1. Mining and geology
2. Metallurgy
3/4. Building materials; Pottery, faience, glass, glaze, beads
5/8. Paints, pigments, varnishes, inks and their application; Leather, manufacture and application; Fibrous materials; Paper, papyrus, and other writing materials.
9. Man and nature
10. Science and technology
Supplement I: 1940-1950
Supplement II: 1950-1960

The latest work, Supplement II was reviewed by Eugene S. Ferguson 1964.

=== Studies in Ancient Technology, 1955–1964 ===
From 1955 to 1964 Forbes published his second book series, entitled Studies in Ancient Technology, in nine volumes. This work was reprinted and new editions occurred from 1964 to 1993. The titles and subjects of the nine volumes are:

1. Bitumen and petroleum in antiquity; the origin of alchemy; water supply
2. Irrigation and drainage; Power; Land transport and road-building; The coming of the camel.
3. Cosmetics and perfumes in antiquity; Food, alcoholic beverages, vinegar; Food in classical antiquity; Fermented beverages 500 B.C. - 1500 A.D.; Crushing; Salts, preservation processes, mummification; Paints, pigments, inks and varnishes.
4. The fibres and fabrics of antiquity; Washing, bleaching, fulling and felting; Dyes and dyeing; Spinning; Sewing, basketry and weaving; Weaving and looms; Fabrics and weavers.
5. Leather in antiquity; Sugar and its substitutes in antiquity; Glass.
6. Heat and heating; Refrigeration, the art of cooling and producing cold; Light.
7. Ancient geology; Ancient mining and quarrying; Ancient mining techniques.
8. Metallurgy in antiquity, part 1; Early metallurgy, the smith and his tools, gold, silver and lead, zinc and brass.
9. Metallurgy in antiquity, part 2; Copper and bronze, tin, arsenic, antimony and iron.

Over the years these works were subject of multiple reviews.

=== Other publications ===
After the Second World War Forbes published multiple specialized and more general books on the history of technology and engineering, which received several reviews, such as:
- Short History of the Art of Distillation from the Beginnings up to the Death of Cellier Blumenthal (Leiden: E. J. Brill, 1948)
- Man the Maker.
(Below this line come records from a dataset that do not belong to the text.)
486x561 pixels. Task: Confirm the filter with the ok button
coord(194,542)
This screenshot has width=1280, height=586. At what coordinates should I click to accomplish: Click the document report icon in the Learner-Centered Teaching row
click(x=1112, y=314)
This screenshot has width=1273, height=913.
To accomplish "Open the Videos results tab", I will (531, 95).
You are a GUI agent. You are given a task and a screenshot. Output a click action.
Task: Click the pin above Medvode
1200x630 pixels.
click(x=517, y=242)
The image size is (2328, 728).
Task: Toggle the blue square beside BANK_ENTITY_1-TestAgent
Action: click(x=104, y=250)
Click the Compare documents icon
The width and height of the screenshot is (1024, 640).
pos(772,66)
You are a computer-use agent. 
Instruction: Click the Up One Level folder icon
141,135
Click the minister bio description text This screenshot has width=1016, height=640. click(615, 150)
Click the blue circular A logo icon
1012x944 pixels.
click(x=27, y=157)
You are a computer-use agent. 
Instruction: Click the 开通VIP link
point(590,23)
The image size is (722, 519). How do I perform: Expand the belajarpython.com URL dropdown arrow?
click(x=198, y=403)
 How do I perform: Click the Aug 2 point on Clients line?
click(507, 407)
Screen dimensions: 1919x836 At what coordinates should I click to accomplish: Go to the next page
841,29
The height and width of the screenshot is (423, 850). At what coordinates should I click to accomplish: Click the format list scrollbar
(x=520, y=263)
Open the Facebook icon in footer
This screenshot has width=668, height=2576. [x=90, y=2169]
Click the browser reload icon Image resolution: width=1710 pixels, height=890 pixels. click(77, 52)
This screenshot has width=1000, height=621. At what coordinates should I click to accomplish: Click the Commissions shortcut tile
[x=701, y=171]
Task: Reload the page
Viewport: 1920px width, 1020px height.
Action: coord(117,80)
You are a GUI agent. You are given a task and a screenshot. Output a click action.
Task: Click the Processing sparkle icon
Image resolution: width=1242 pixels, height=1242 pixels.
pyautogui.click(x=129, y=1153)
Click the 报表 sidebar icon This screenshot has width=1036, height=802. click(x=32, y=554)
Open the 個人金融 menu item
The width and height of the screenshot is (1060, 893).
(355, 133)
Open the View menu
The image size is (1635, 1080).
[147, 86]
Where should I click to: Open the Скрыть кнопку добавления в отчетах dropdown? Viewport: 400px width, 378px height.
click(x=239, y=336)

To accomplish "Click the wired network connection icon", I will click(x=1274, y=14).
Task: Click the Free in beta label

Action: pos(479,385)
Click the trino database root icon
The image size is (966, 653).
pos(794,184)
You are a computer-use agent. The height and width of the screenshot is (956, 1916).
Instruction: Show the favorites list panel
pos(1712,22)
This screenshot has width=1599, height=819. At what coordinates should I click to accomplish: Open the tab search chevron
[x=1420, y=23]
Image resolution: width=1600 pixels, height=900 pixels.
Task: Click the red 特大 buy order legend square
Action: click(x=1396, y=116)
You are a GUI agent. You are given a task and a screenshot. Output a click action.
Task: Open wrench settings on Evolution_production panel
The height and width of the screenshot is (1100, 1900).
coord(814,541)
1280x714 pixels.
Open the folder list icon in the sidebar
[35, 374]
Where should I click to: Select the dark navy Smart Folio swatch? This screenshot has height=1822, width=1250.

A History of Technology and Engineering (New York: Henry Schuman, 1950)
- Studies in Early Petroleum History (Leiden: Brill, 1958.), and:
- More Studies in Early Petroleum History, 1860-1880 (Leiden: Brill, 1959.)

With E. J. Dijksterhuis in 1963 Forbes published a History of Science and Technology with Penguin Books in two volumes. The first volume covered Ancient Times to the Seventeenth Century, and the second the Eighteenth and Nineteenth Centuries. Two of his latest works were The principal works of Simon Stevin published in 1966, and The Conquest of Nature: Technology and Its Consequences published in 1968.

== Selected publications ==
- Forbes, Robert James. Bitumen and petroleum in antiquity. 1936.
- Forbes, Robert James. Bibliographia Antiqua: Philosophia Naturalis. 10 volumes and 2 supplements, 1940–1963.
- Forbes, Robert James. Metallurgy in antiquity: a notebook for archaeologists and technologists. Brill Archive, 1950.
- Forbes, Robert James. Studies in Ancient Technology. Vol. 1-9. Brill Archive, 1955-64.
- Forbes, Robert James, and Eduard Jan Dijksterhuis. A history of science and technology. Vol. 1. Penguin books, 1963.

- Articles, a selection
- Forbes, Robert James. "Short history of the art of distillation." British Journal for the Philosophy of Science 3 (11):273-275 (1952).
- Forbes, Robert James. "Metallurgy in antiquity." Studies in Ancient Technology VIII. Leiden. 1971.